One of the great things about the FOLIO project has been participation from across the world. One of the challenges to the FOLIO project is to make it possible to run the software in all parts of the world. To provide a focal point for this activity, I’m proposing the formation of an Internationalization special interest group. A draft proposal for engagement is in a Google doc and is open to editing and suggestions from anyone. The purpose of the Internationalization SIG (at the time I’m posting this message) is:

Review user interface design, data storage, and OKAPI platform design for issues related to internationalization of the user interface and underlying data storage. Internationalization is the process of designing a software application so that it can potentially be adapted to various languages and regions without engineering changes. Localization is the process of adapting internationalized software for a specific region or language by adding locale-specific components and translating text. The SIG ensures the FOLIO platform is ready for localization by developers and implementers, including translation of strings; localization of currency, date, address, and telephone number formats; UNICODE support and display of stored data (when supplied in multiple languages); tokenization and sorting of strings; and coordinates internationalization efforts between modules. Members of the SIG are also available to FOLIO developers and other SIGs for consultation on ensuring good internationalization practices are followed.

The Google doc has a proposed list of commitments for SIG participants and a place for you to add your name as someone interested in the SIG’s work. Please propose changes to the SIG document that you see are needed, or reply to this post with general comments. I’ll host a conference call about the proposed SIG on Wednesday, January 18th, 2017, at 9:00am Eastern Standard Time (New York, GMT-5:00). The conference call will be on WebEx (meeting URL), and the meeting number (or access code) is 645 005 608. (Global call-in numbers.)


#2

hi Peter. Right-fo-Left orientation, for supporting languages like Arabic, Urdu, and Hebrew, is an important issue to be enlisted among the topics covered in the FOLIO Internationalization document. Also, words stemming and/or morphological analysis to handle prefix/ infix/ postfix strings attached to words are critical issues to be treated in order to conduct proper searching/ retrieving / sorting of records in these languages. The later is best handled.by Solr FTR or ElasticSearch FTR if supprted by the FOLIO platform.


#3

Thanks for the additional example of what needs to be covered. I’ve added bi-directional text support to the purpose statement so we don’t lose track of it. The purpose statement mentions “tokenization and sorting of strings” now; are word stemming and morphological analysis important concepts to explicitly list, or does the existing purpose statement provide a way for us to keep track of these needs?


#4

If “tokenization” implies covering the process of stripping off words’ prefixes (like removing “الـ” from the word “الكتب” - which menas “The Books” - before indexing and before searching so that the remaining string “كتب” is the phrase to be indexed and thus to be searched for during searching) then that means word stemming is covered I guess.

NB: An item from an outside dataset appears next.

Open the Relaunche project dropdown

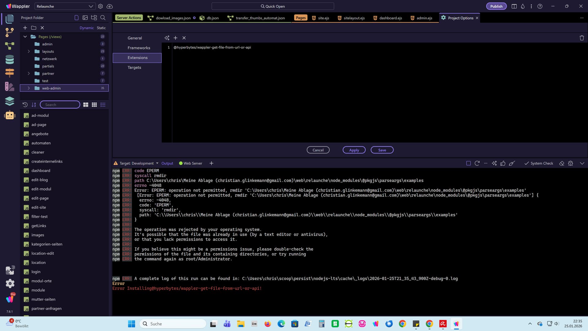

Morphological Analysis is an advanced step used often during sophisticated Arabic searching and/or machine translation, to handle caes when words are infixed by letters that change it’s state from plural to singular. For example. the word “الكتاب” - which means “The Book” - includes the letter Alif “ا” inserted in before the last letter to form the word “كتاب”, to mean a single book.

We normally find the Full Text and Retrieval (FTR) engines the perfect place to embed our Arabic Text Handling Technology to execute stemming and morphological analysis processes on Arabic words and statements. With Arabic Koha ILS, for instance, recently empowered by ElasticSearch integration, we managed to handle Arabic words stemming nicely via ElasticSearch. Also, with Arabic DSpace IR integrated with Apache Solr, we managed to implement the same functionalities as well.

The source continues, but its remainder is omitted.